Notably, the venture growth stage experienced the most significant decline in nontraditional investor participation, while the early stage demonstrated greater resilience, reflecting broader industry trends.
Cleantech deal activity is more resilient than the overall market, although it is expected to slow down from the previous year. According to the report, the decline in cleantech activity is milder than in the broader market.
Deal value in cleantech through Q3 2023, as a percentage of the full year 2022, stands at 57.2 per cent, while the total European VC market is at just 40 per cent.
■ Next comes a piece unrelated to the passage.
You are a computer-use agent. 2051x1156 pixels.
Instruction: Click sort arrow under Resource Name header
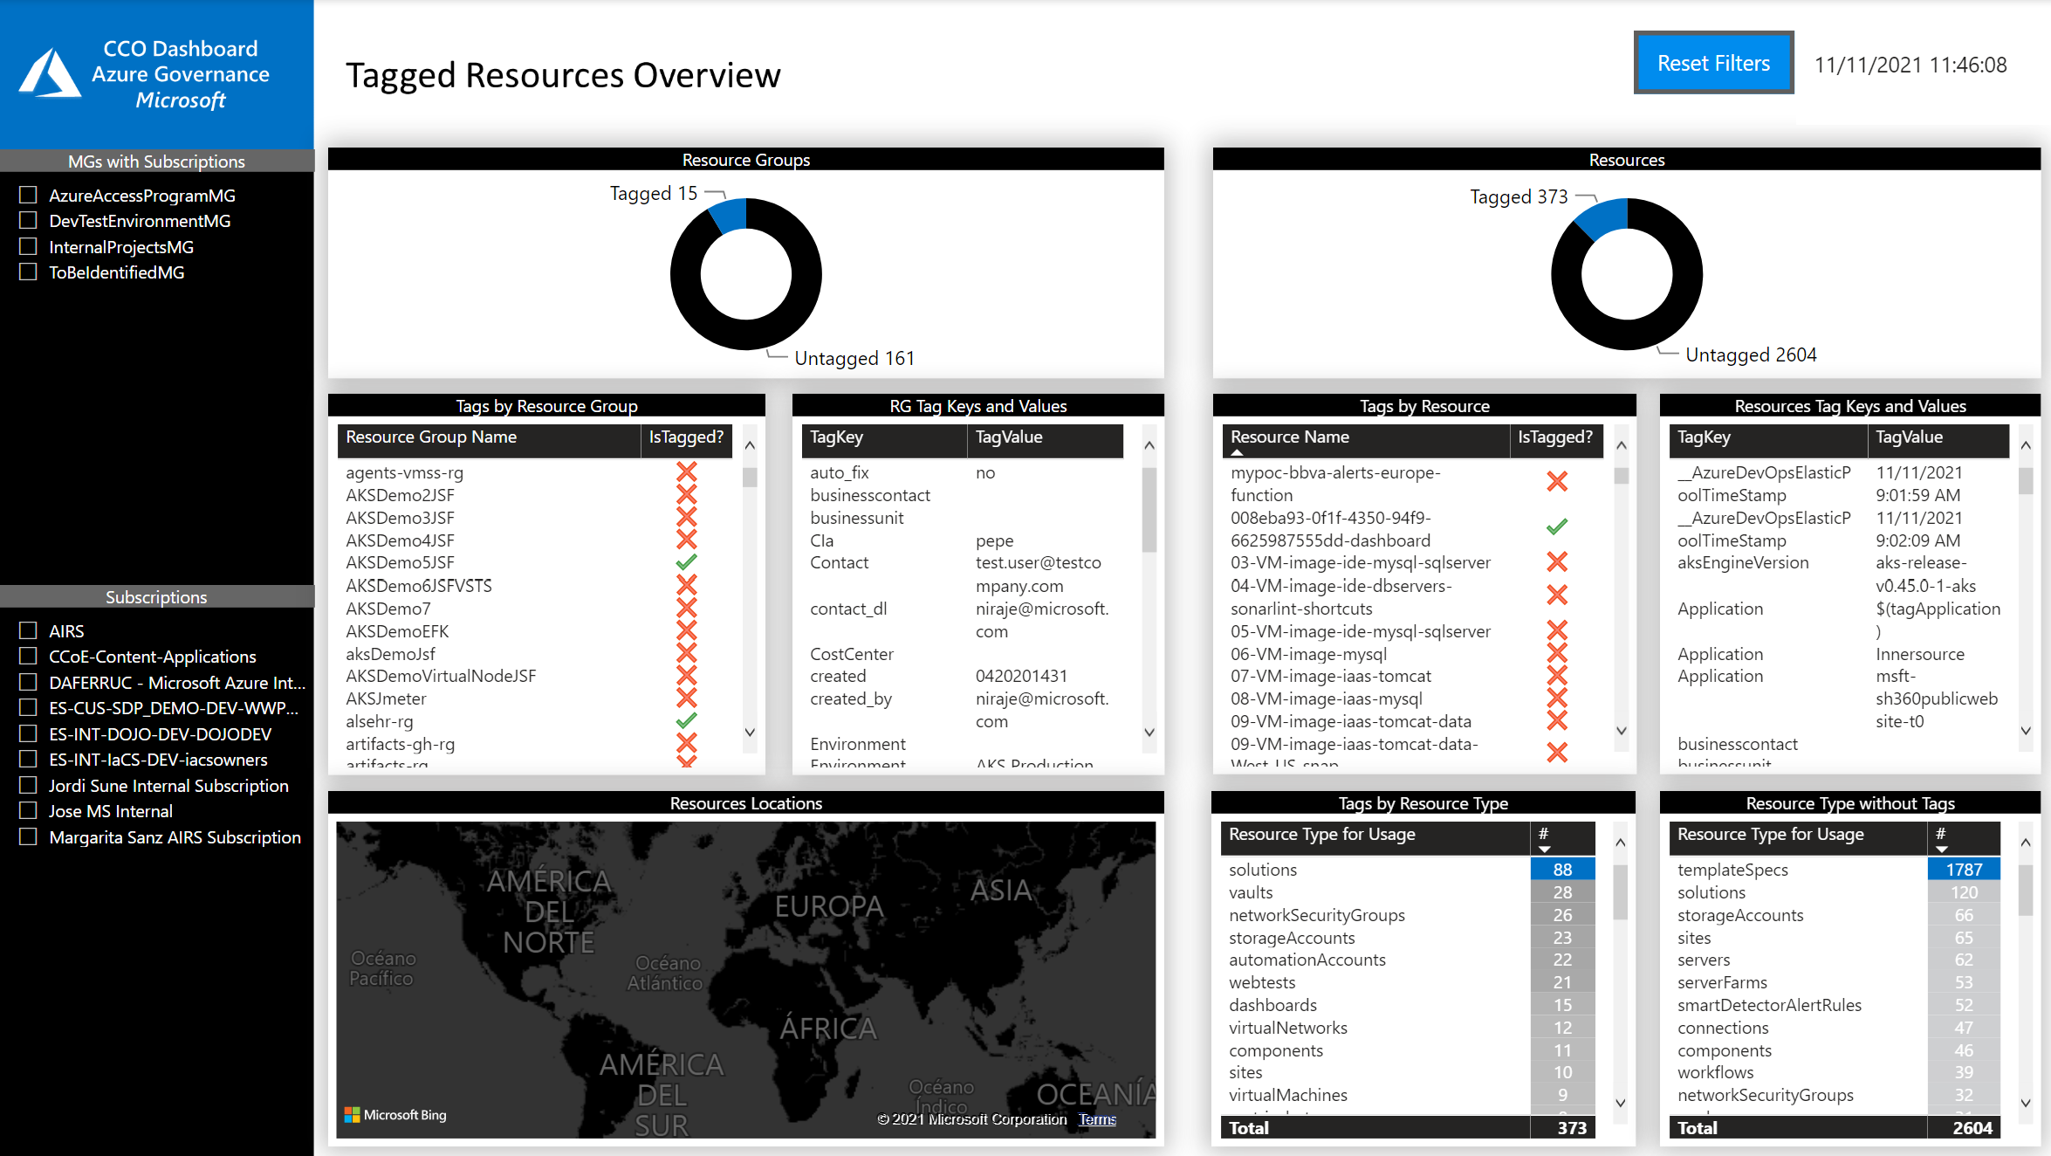(1237, 452)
It suggests that cleantech remains more insulated from a market downturn.
Other key verticals in Europe, such as software as a service (SaaS), fintech, and AI & machine learning, have shown more significant declines in deal value this year.
Favourable regulations in Europe, especially on decarbonisation, are expected to support the growth of cleantech startups and the race toward achieving net-zero carbon emissions in the continent.
In Q3 2023, five of the ten largest deals in the quarter were cleantech deals, including the top three investments, indicating continued investor interest in the sector.
The limited exit activity in cleantech is evident, with exit value in Q3 2023 at only 7.1 per cent of the previous year’s level, while other verticals have seen higher exit activity.
European governments are increasing their investments in cleantech, with examples such as the French government offering tax credits to encourage investments in renewable and low-carbon technologies expected to generate substantial private investments by 2030.
Exit activity in the venture capital (VC) ecosystem has shown limited recovery in 2023, fluctuating around a low-single-digit billion value throughout the year, unveils the report.
In the first three quarters of 2023, exit value reached €9.1B, 72.8 per cent lower than the same period in the previous year.
Further, 2023 is expected to be the most depressing year for exit value since 2013, says the company.
The report suggests that the revival of exit activity is expected to depend on a recovery in broader valuations and public listings.
The ratio of total investments-to-exits has decreased from 11.9x in 2022 to 11.5x at the end of Q3 2023, primarily due to a greater decline in the number of investments compared to exits.
The report says the IT hardware demonstrates the most resilience, while the energy sector experiences the greatest declines in exit activity during the first nine months of the year.
The resilience in IT hardware is attributed to acquisitions like Augmenta and Panthronics.
In software’s largest sector, exit value declines are moderate, decreasing by 69.3 per cent through Q3 2023 compared to the first three quarters of 2022.
In the third quarter of 2023, exit activity was prominent in five sectors, with software and biotech & pharma generating the most value.
The top 10 exits in Q3 2023 also featured a dominance of the software industry with the largest exit being the acquisition of biologics player Kerecis for €1.2B in the biotech & pharma sector.
In Q3 2023, VC fundraising was only at half the level of 2022, with €13.9B raised in the first nine months compared to €27.6B in 2022.
While weaker year-over-year, fundraising has increased since H1 2023 with €8.9B raised.
The report anticipated that fundraising in 2023 will surpass 2022 levels, unlike the trend seen in private equity which has been strong. One of the reasons for this lag is the need for megafunds in VC, which can significantly impact total capital raised.
The largest VC funds in 2023, like NATO’s Innovation Fund and Highland Europe Technology Growth V, are much smaller than the top private equity funds.
Smaller VC firms face an even tougher fundraising environment, with LPs prioritising relationships with established firms.
There is a shift of capital towards more experienced VC managers, comprising 59.6 per cent of capital raised in Q3 2023, up from 53.3 per cent in 2022.
The number of first-time VC funds closing in Q3 2023 (23) is significantly lower than the total in 2022 (76).